Rows on where targets appear:
○ ○ ○ ○ ○ ○ ○
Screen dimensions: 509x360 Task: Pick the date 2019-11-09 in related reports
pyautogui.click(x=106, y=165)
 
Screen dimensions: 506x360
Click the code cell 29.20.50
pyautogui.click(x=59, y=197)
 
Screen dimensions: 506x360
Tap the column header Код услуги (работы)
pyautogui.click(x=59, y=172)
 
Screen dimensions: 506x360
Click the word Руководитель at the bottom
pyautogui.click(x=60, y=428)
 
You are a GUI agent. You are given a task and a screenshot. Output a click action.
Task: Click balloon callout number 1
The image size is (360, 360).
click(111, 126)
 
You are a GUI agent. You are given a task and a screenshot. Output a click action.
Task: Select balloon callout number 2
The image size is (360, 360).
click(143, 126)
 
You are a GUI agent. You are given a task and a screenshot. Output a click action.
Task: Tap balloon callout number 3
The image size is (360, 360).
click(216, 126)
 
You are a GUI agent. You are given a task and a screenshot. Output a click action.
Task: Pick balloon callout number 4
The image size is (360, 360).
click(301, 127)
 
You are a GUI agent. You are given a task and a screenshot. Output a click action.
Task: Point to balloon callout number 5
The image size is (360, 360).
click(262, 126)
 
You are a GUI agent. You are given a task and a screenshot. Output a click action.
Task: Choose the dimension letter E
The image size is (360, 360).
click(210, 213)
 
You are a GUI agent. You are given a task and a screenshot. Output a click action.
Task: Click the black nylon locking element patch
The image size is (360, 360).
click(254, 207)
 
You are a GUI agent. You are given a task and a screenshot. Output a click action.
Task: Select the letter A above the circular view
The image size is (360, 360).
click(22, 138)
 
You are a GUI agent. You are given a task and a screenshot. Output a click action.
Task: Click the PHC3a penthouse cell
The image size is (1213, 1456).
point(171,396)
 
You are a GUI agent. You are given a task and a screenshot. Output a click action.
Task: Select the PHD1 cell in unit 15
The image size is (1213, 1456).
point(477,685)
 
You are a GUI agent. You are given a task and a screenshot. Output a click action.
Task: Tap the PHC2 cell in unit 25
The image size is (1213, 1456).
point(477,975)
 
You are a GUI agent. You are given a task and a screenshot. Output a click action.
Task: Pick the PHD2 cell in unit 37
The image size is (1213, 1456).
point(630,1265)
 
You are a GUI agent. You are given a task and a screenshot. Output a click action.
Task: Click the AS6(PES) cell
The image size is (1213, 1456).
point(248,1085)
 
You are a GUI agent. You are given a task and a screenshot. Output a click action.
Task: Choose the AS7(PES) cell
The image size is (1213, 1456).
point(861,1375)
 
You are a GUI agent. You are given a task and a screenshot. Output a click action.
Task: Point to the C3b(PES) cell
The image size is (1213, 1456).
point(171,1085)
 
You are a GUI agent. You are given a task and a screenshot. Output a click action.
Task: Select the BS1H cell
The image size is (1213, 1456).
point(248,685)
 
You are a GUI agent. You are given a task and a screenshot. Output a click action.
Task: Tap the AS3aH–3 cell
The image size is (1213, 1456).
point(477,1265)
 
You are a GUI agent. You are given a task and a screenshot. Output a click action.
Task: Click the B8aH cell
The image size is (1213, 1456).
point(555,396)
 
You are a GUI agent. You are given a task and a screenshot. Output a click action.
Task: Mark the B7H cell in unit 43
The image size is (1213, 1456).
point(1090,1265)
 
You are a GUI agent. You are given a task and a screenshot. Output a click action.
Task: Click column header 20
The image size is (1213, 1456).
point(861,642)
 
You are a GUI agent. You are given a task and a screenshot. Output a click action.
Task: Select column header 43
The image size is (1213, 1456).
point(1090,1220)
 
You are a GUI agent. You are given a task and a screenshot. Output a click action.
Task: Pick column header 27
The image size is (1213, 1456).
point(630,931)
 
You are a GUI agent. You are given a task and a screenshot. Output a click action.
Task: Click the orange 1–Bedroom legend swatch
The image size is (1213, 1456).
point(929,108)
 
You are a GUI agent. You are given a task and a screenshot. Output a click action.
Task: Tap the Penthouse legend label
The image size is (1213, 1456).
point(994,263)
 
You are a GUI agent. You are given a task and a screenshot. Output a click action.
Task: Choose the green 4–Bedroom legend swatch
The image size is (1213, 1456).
○ ○ ○ ○ ○ ○ ○
Goal of the exercise:
Recast the data from the start through the line containing "pyautogui.click(x=60, y=428)" as a Markdown table with the columns Row and Line. Give each line its own numbered row, and leave out blank lines.

Output:
| Row | Line |
|---|---|
| 1 | Screen dimensions: 509x360 Task: Pick the date 2019-11-09 in related reports |
| 2 | pyautogui.click(x=106, y=165) |
| 3 | Screen dimensions: 506x360 |
| 4 | Click the code cell 29.20.50 |
| 5 | pyautogui.click(x=59, y=197) |
| 6 | Screen dimensions: 506x360 |
| 7 | Tap the column header Код услуги (работы) |
| 8 | pyautogui.click(x=59, y=172) |
| 9 | Screen dimensions: 506x360 |
| 10 | Click the word Руководитель at the bottom |
| 11 | pyautogui.click(x=60, y=428) |